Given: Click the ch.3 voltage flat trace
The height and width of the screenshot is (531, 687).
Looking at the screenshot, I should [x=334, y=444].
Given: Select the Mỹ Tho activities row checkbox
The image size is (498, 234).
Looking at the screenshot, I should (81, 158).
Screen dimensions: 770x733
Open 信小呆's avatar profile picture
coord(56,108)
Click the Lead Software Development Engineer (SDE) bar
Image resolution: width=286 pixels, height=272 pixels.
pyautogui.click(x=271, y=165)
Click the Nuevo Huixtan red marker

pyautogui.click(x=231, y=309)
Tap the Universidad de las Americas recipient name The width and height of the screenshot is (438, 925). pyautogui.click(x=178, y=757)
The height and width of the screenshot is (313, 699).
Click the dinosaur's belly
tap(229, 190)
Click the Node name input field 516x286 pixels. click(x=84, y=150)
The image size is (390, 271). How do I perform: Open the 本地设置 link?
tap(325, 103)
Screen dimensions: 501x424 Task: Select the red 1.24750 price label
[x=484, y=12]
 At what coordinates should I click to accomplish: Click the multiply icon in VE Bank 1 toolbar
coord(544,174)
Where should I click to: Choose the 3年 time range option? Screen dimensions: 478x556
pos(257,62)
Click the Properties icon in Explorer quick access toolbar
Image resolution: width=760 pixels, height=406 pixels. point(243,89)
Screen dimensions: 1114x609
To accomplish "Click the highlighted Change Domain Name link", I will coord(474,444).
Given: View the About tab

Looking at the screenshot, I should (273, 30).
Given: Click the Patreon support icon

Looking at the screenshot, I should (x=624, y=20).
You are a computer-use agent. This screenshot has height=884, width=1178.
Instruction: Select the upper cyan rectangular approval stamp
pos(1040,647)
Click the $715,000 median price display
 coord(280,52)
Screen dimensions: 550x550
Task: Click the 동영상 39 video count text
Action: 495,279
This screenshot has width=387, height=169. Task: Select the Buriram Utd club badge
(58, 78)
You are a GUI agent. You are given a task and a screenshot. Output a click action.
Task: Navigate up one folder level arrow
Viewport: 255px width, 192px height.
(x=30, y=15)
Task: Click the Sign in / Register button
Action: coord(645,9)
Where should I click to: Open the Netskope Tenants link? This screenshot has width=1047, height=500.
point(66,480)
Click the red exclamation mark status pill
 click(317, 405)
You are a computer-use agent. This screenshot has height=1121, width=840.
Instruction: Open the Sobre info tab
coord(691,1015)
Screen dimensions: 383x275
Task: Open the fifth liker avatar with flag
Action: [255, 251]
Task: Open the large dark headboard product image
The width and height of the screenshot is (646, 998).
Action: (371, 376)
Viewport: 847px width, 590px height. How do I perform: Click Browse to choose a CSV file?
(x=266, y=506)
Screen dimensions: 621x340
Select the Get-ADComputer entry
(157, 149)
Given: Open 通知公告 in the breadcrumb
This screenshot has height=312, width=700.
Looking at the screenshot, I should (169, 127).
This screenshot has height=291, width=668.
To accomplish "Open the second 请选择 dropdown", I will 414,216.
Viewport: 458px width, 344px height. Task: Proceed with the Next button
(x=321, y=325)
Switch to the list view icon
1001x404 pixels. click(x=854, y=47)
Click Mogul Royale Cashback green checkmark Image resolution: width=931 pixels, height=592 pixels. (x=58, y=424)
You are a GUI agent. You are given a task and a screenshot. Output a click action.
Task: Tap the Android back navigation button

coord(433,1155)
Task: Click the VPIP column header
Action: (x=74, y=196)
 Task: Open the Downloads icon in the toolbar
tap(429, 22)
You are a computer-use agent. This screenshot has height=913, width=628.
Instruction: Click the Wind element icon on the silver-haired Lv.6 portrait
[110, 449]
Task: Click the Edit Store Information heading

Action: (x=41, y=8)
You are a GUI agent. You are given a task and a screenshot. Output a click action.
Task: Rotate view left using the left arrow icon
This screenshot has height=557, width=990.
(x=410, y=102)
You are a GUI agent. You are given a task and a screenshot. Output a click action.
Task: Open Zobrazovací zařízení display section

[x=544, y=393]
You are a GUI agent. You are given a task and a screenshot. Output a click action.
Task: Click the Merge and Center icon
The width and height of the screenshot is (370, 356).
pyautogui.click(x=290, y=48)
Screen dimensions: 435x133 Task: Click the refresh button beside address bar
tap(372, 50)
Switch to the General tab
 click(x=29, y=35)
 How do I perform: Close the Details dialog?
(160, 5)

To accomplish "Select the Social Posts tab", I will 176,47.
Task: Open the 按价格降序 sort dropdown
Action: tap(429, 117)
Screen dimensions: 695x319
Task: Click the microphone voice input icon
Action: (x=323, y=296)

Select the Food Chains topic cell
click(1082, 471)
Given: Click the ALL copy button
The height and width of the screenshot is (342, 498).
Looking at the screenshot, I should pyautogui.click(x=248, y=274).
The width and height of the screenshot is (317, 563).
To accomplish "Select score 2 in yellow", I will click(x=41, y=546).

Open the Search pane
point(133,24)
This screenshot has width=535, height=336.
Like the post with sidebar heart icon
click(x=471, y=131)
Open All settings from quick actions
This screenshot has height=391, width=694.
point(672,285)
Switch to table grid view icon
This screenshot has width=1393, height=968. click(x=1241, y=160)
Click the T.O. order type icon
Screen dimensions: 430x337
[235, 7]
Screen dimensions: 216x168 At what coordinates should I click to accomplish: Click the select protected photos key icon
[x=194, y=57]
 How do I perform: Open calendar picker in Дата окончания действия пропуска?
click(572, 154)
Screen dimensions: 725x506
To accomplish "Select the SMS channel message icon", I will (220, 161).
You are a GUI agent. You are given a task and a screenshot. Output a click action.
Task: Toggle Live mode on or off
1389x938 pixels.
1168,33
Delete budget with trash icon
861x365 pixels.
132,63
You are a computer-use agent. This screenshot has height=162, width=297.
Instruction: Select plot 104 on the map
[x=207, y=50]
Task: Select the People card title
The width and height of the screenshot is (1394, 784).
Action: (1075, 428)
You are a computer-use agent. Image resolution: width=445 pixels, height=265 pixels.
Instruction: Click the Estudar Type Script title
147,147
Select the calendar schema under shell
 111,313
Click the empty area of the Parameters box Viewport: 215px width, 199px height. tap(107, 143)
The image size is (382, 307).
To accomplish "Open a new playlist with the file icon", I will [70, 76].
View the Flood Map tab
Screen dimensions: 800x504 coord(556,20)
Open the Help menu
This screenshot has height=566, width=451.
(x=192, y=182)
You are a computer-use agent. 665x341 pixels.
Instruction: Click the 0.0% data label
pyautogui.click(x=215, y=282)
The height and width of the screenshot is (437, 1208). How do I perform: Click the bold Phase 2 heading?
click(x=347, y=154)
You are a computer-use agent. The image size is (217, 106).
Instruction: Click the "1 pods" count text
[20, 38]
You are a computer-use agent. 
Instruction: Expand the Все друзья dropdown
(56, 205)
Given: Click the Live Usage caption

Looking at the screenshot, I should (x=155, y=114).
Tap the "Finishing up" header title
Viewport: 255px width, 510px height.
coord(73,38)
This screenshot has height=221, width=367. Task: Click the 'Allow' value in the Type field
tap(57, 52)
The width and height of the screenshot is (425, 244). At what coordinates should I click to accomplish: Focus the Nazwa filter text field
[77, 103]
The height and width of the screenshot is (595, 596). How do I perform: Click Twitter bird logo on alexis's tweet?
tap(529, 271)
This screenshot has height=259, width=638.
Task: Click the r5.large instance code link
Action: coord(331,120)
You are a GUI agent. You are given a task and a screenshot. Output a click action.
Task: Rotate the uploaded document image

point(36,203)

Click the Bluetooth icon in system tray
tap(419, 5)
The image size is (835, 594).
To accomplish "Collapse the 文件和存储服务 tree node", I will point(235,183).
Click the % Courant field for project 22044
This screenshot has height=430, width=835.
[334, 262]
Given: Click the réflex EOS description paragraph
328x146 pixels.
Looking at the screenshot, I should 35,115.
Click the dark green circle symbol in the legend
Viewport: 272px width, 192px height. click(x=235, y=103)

++++++++++++++++++++

Exercise goal: Write out exactly, please, the lines beginning at the start of the material and ending with the line that holds "The height and width of the screenshot is (313, 699).", both included.

Result of the exercise:
Given: Click the ch.3 voltage flat trace
The height and width of the screenshot is (531, 687).
Looking at the screenshot, I should [x=334, y=444].
Given: Select the Mỹ Tho activities row checkbox
The image size is (498, 234).
Looking at the screenshot, I should (81, 158).
Screen dimensions: 770x733
Open 信小呆's avatar profile picture
coord(56,108)
Click the Lead Software Development Engineer (SDE) bar
Image resolution: width=286 pixels, height=272 pixels.
pyautogui.click(x=271, y=165)
Click the Nuevo Huixtan red marker

pyautogui.click(x=231, y=309)
Tap the Universidad de las Americas recipient name The width and height of the screenshot is (438, 925). pyautogui.click(x=178, y=757)
The height and width of the screenshot is (313, 699).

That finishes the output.